Exercise: Images do not belong in the copy; retype the rest of the entries below exactly.

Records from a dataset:
※
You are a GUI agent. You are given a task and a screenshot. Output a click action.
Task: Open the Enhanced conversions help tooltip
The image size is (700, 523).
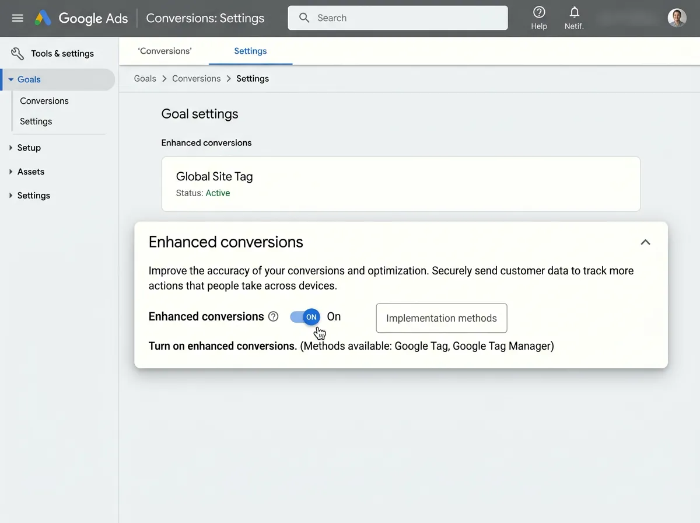coord(273,316)
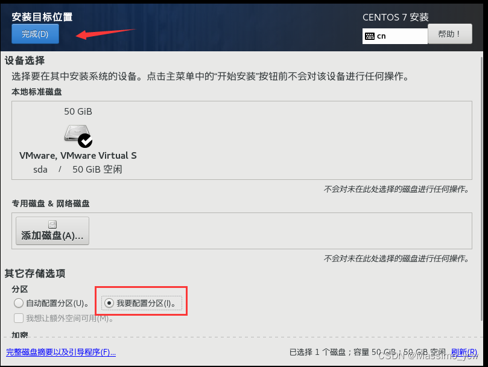Open the 添加磁盘(A)... dialog
This screenshot has height=367, width=488.
(x=52, y=231)
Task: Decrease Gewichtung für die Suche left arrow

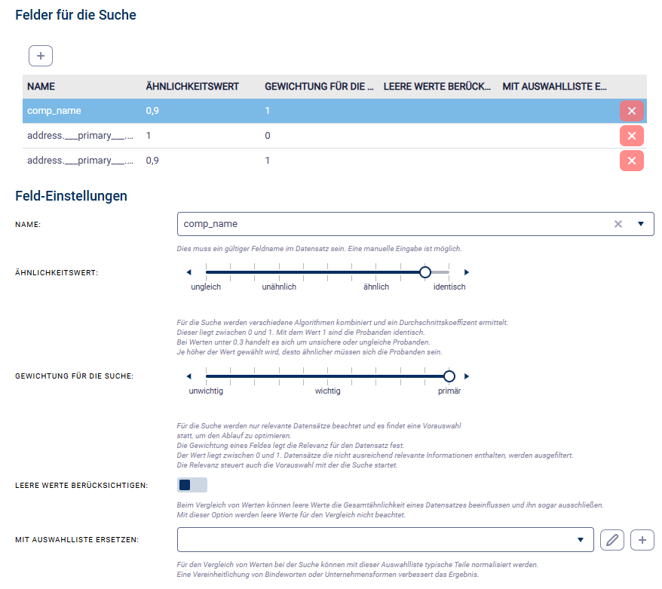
※
Final answer:
You are a GUI agent. You are given a task and a screenshot. Output a click action.
Task: Open the Enhanced conversions help tooltip
The image size is (700, 523).
coord(273,316)
Open the 添加磁盘(A)... dialog
This screenshot has height=367, width=488.
(x=52, y=231)
Task: Decrease Gewichtung für die Suche left arrow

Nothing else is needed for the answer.